After significant debate and a close vote at last week’s Fall Town Meeting that indicated an overall lack of enthusiasm for putting all of next year’s Chapter 90 road repair funds toward downtown reconstruction, Walpole Selectmen moved Tuesday evening toward a compromise plan that would continue residential road repairs and also make meaningful improvements to downtown over the next three years.

Selectmen held a workshop Tuesday with the Finance Committee and Capital Budget Committee to discuss what to do with FY 2014 Chapter 90 funds.

In August, Selectmen indicated an interest in putting all or most of next year’s money – more than $750,000, and potentially even more depending on state appropriations – toward various downtown improvements. That meant the town would suspend residential street re-pavings under its pavement management program for at least a year.

The Board said they would consult the Finance Committee and accept input from the public before making a final decision. Under the town charter, Selectmen are considered the road commissioners of the town and are the only group allowed to make a final decision on the use of the money.

But even though Selectmen control the use of the funds, Town Meeting must vote to accept them in the first place. That set up an interesting showdown at last week’s Town Meeting when RTM Joe Moraski offered a substitute motion that, if passed, would have accepted the state road funds only if Selectmen opted to put it all toward neighborhood re-pavings. After extensive discussion, Town Meeting rejected the motion by a margin of 54 to 50.

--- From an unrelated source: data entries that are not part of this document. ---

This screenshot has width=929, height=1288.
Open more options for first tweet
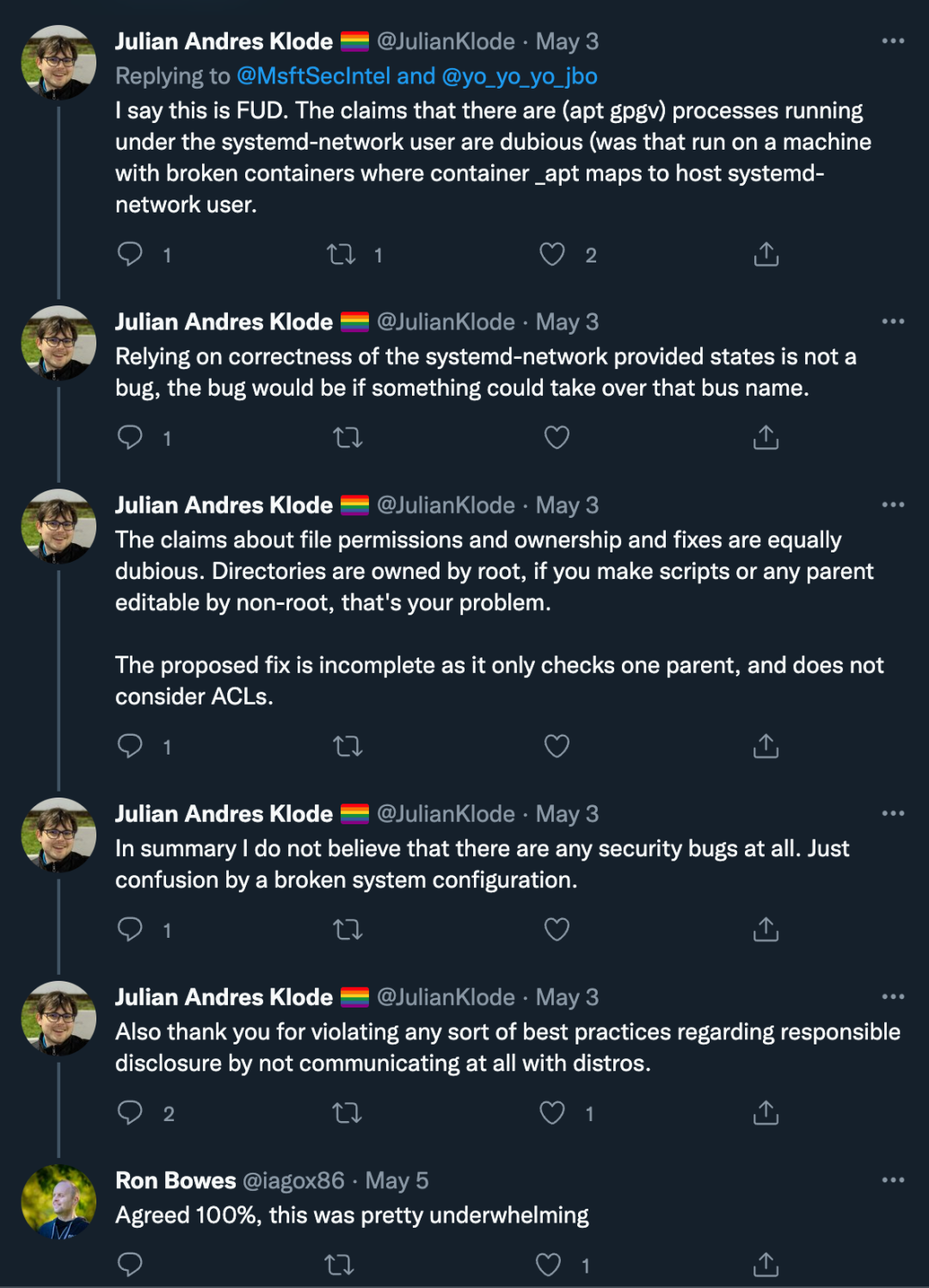(x=893, y=41)
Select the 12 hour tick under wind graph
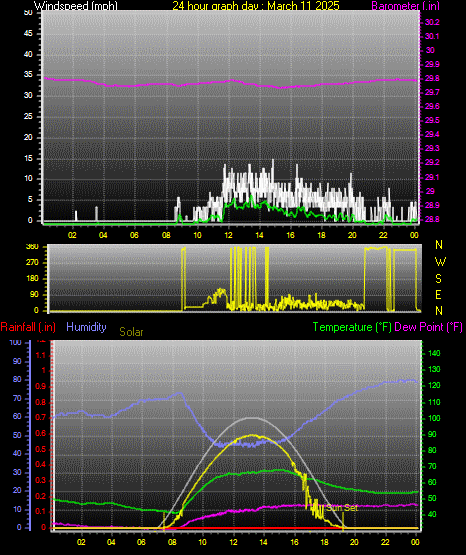466x555 pixels. point(228,235)
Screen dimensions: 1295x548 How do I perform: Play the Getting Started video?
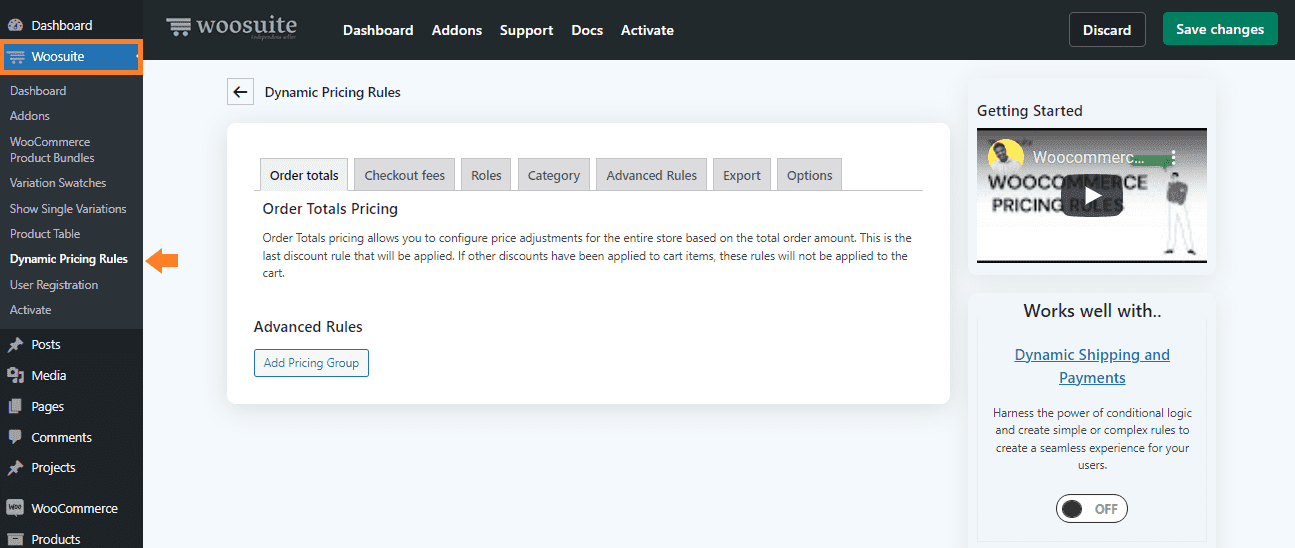pyautogui.click(x=1092, y=195)
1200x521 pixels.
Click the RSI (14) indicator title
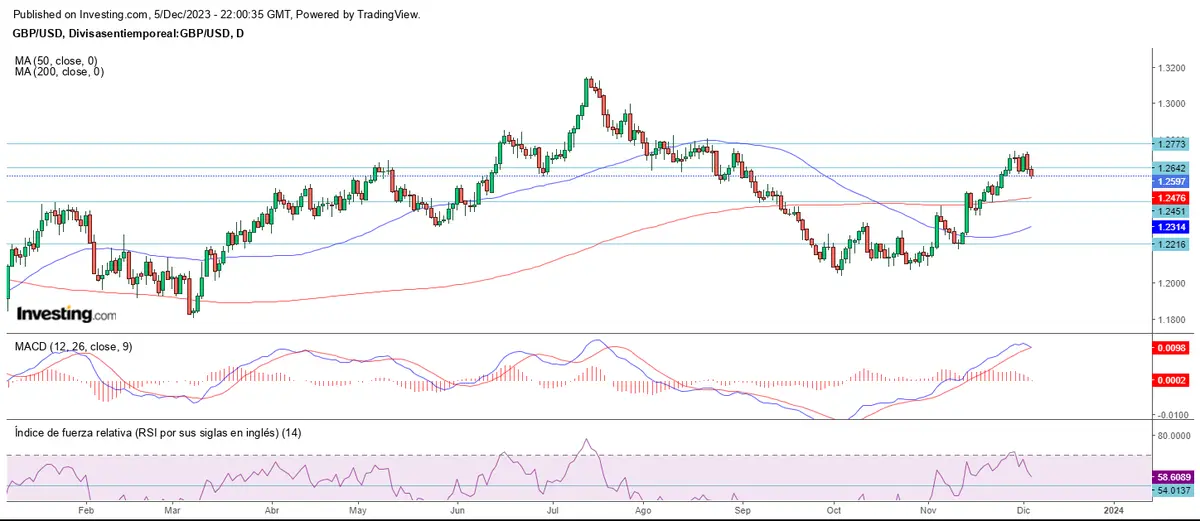pos(157,432)
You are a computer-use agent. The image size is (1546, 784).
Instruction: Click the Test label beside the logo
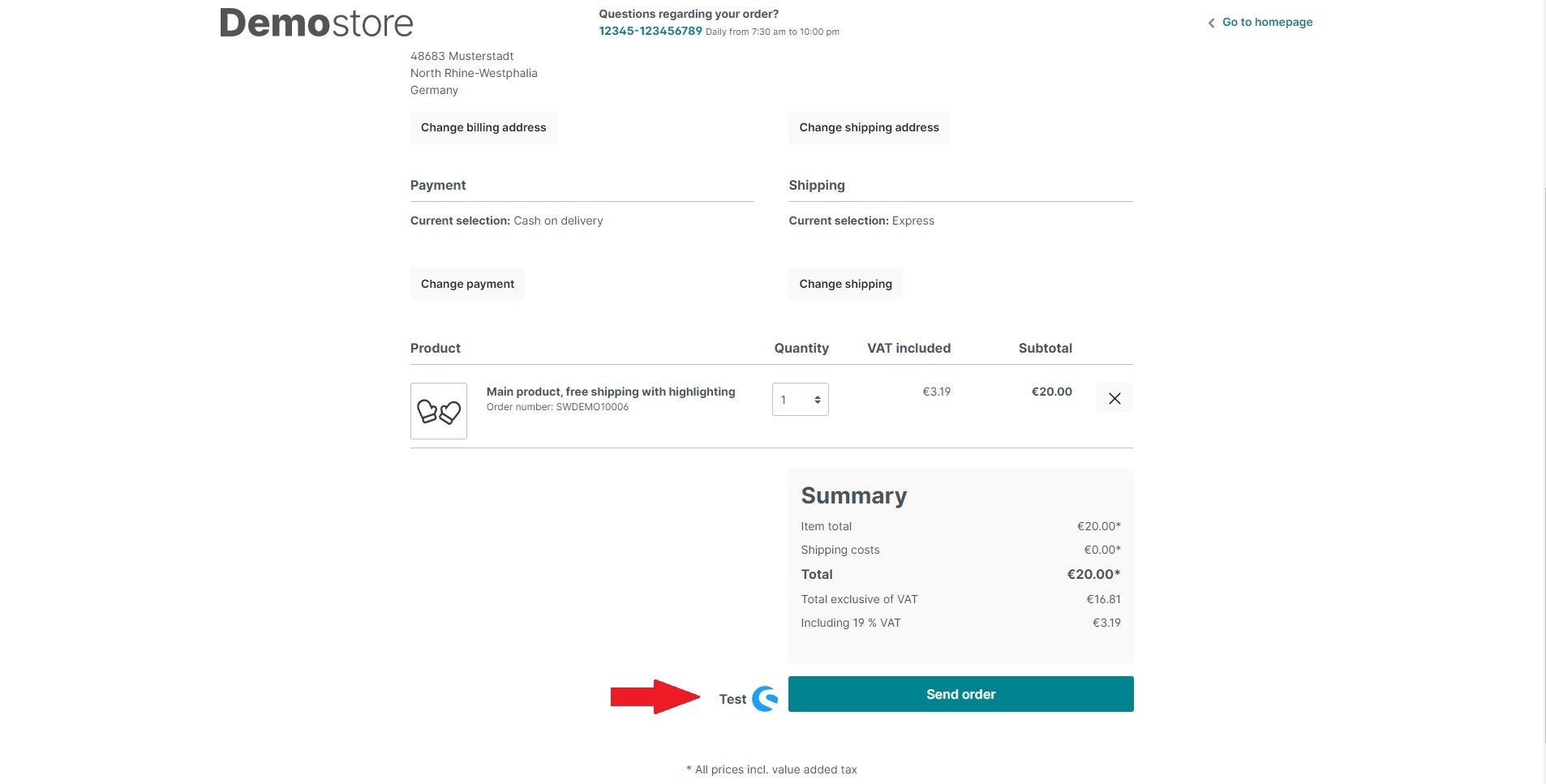[732, 699]
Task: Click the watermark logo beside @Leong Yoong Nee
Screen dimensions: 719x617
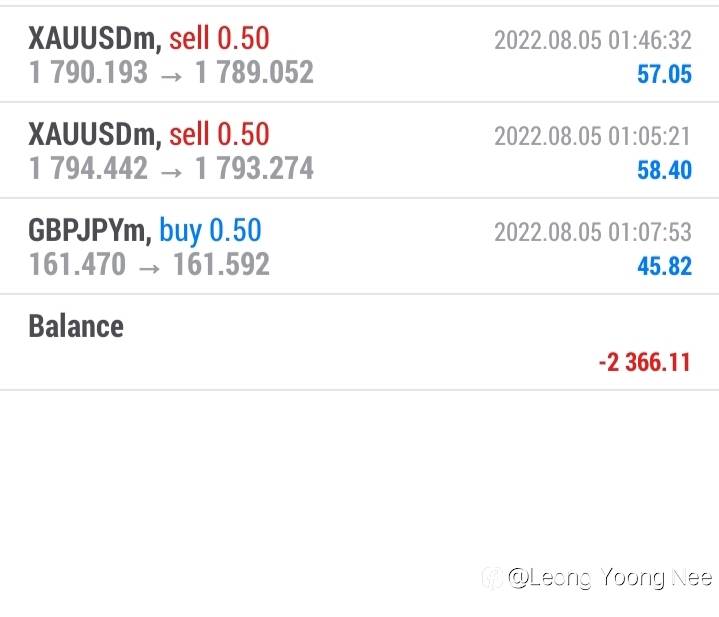Action: tap(492, 578)
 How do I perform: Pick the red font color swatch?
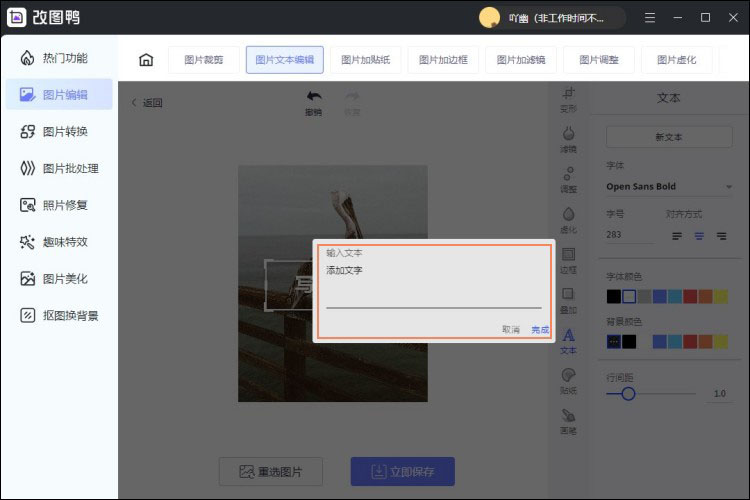(690, 297)
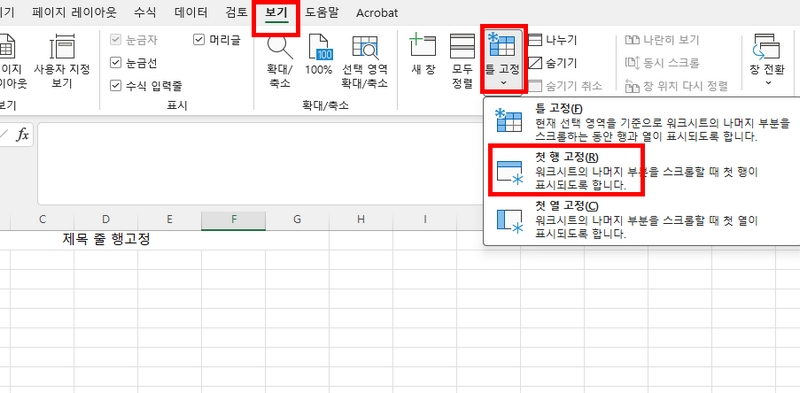Click the 확대/축소 magnifier icon

(280, 47)
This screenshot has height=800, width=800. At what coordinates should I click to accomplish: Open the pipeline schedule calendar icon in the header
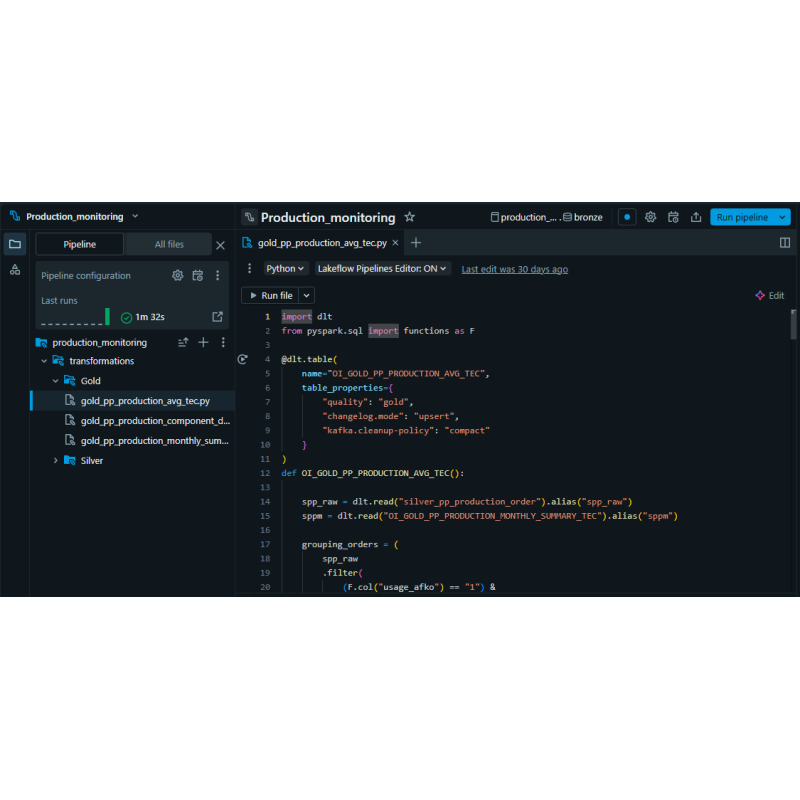(675, 217)
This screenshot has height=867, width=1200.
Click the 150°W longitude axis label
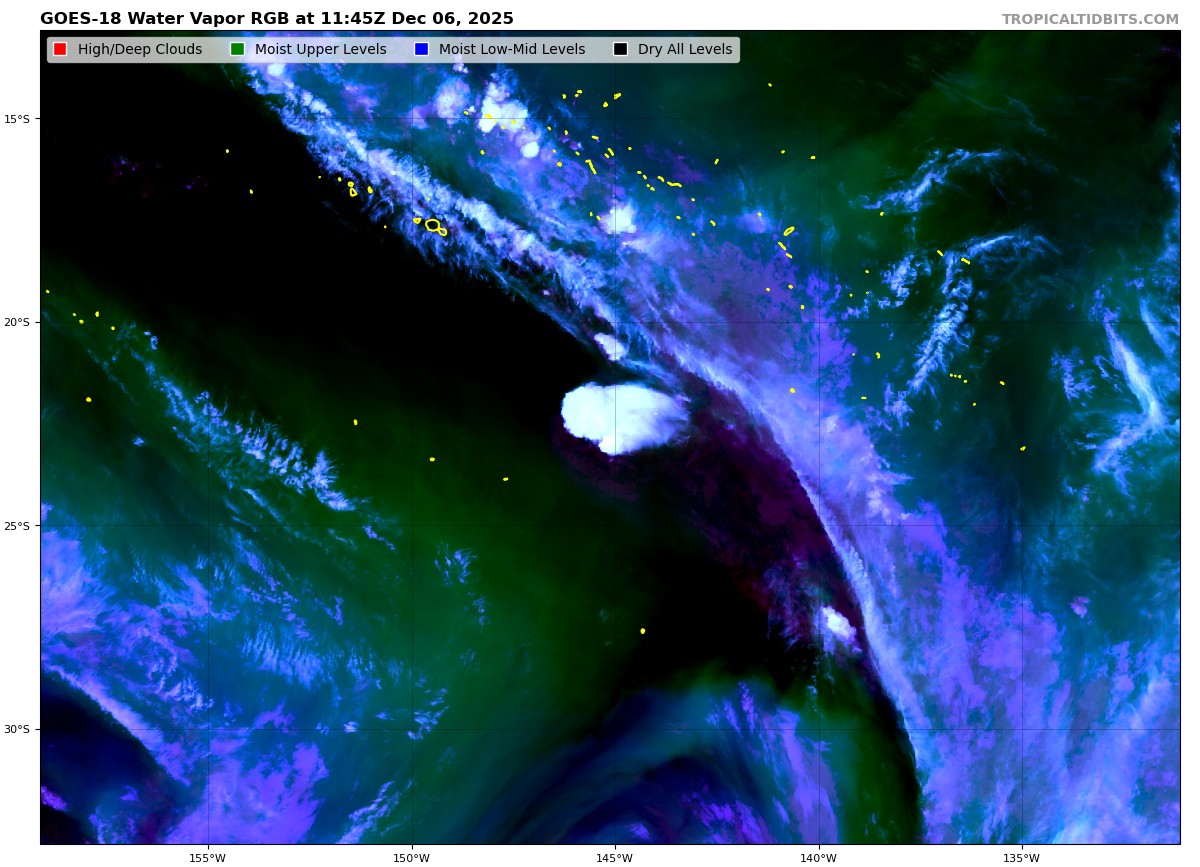point(411,857)
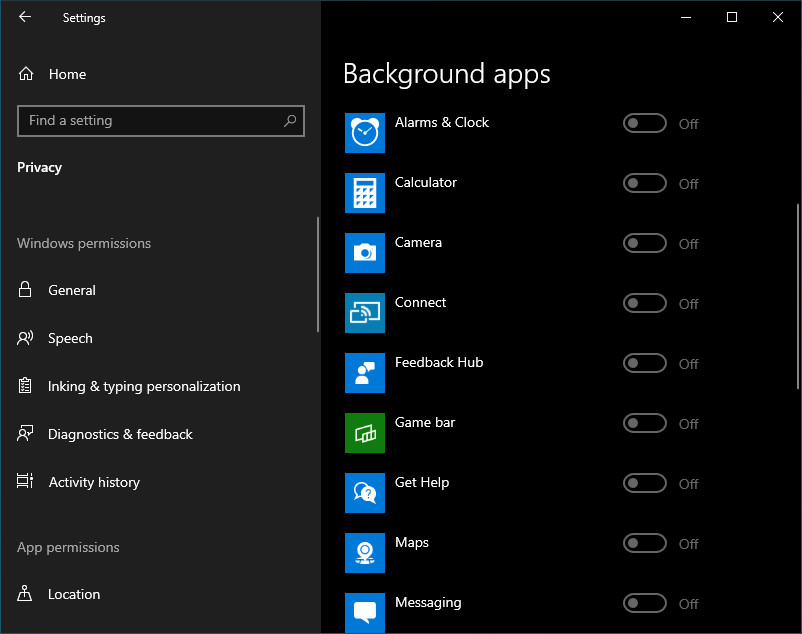The width and height of the screenshot is (802, 634).
Task: Click the Alarms & Clock app icon
Action: [x=365, y=133]
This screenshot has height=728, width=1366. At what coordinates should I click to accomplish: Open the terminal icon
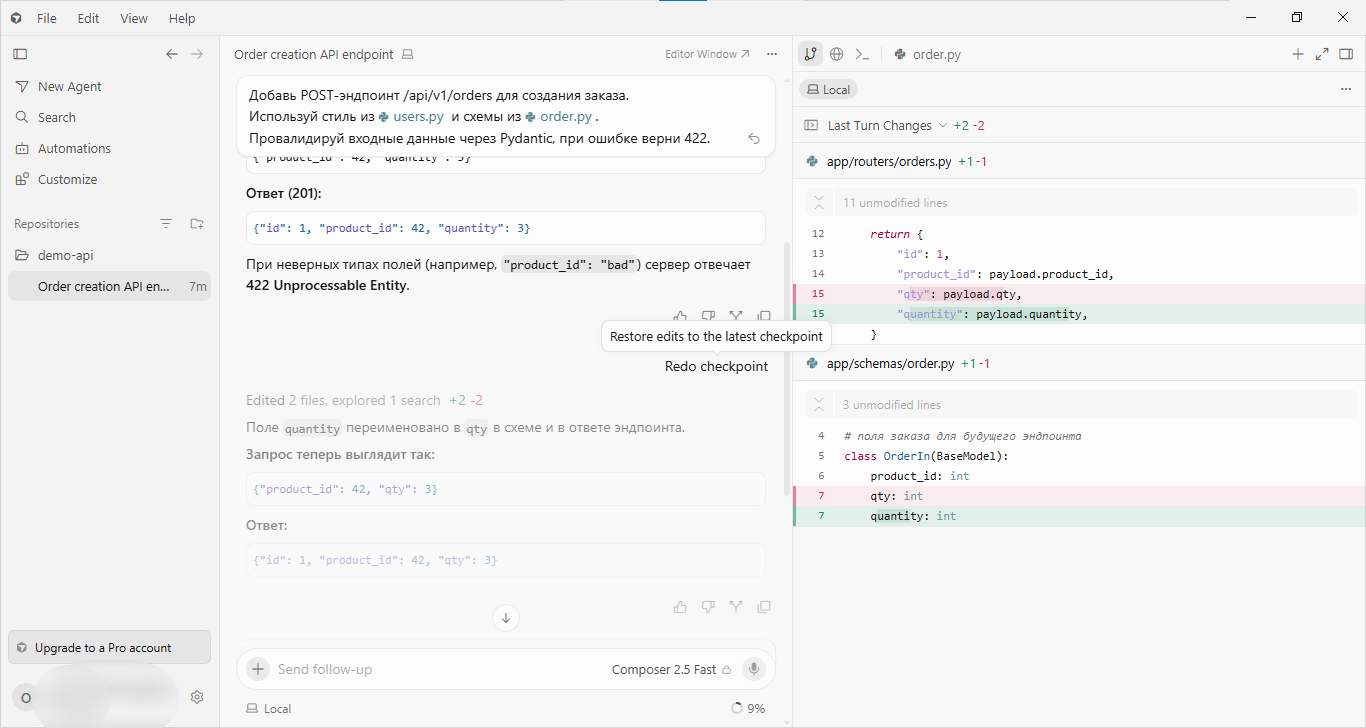pos(862,54)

The razor-thin margin might have been enough to signal to town officials that the downtown project did not have wide support. Meanwhile, some town residents, including Hitching Post Drive resident Donna Donnellan, have been pushing Selectmen to focus on badly-needed residential street repairs rather than on downtown. Donnellan, in particular, has been fighting for more than six years to have her street and Bucket Mill Lane resurfaced. Although those streets are not included on the pavement management plan for next year, Donnellan feared that a downtown project would further delay the neighborhood improvements.

Hitching Post and Bucket Mill were both made more than 25 years ago of “experimental concrete,” in a failed attempt to see if concrete would hold up better than regular road asphalt. They are the only two streets in town that are made of that material, and both are currently in significant disrepair.

Donnellan pointed out in a letter to Selectmen this week that in 2005, the Town Administrator promised her, in writing, that her street would be repaved by 2010. Yet neither Hitching Post nor Bucket Mill have been repaved yet.

Selectmen did not take a formal vote Tuesday on any definitive plan, but indicated that in the compromise proposal they will continue to use Chapter 90 funds for at least the next two fiscal years only for the pavement management plan. Selectmen also said they would support funding full reconstruction of the Hitching Post Drive neighborhood in FY 2016 (the summer of 2015) at a cost of $500,000 – all of it funded from borrowing.

Selectmen also plan to put about $950,000 $850,000 over three two years toward downtown, most of which would be funded from free cash rather than state funds. The town would allocate $350,000 in FY 2014, and $250,000 in FY 2015, toward downtown. Both years, that money would come from the town’s free cash, not Chapter 90 funds. In FY 2016, the town would complete phase three of the project with $350,000 from either free cash or Chapter 90.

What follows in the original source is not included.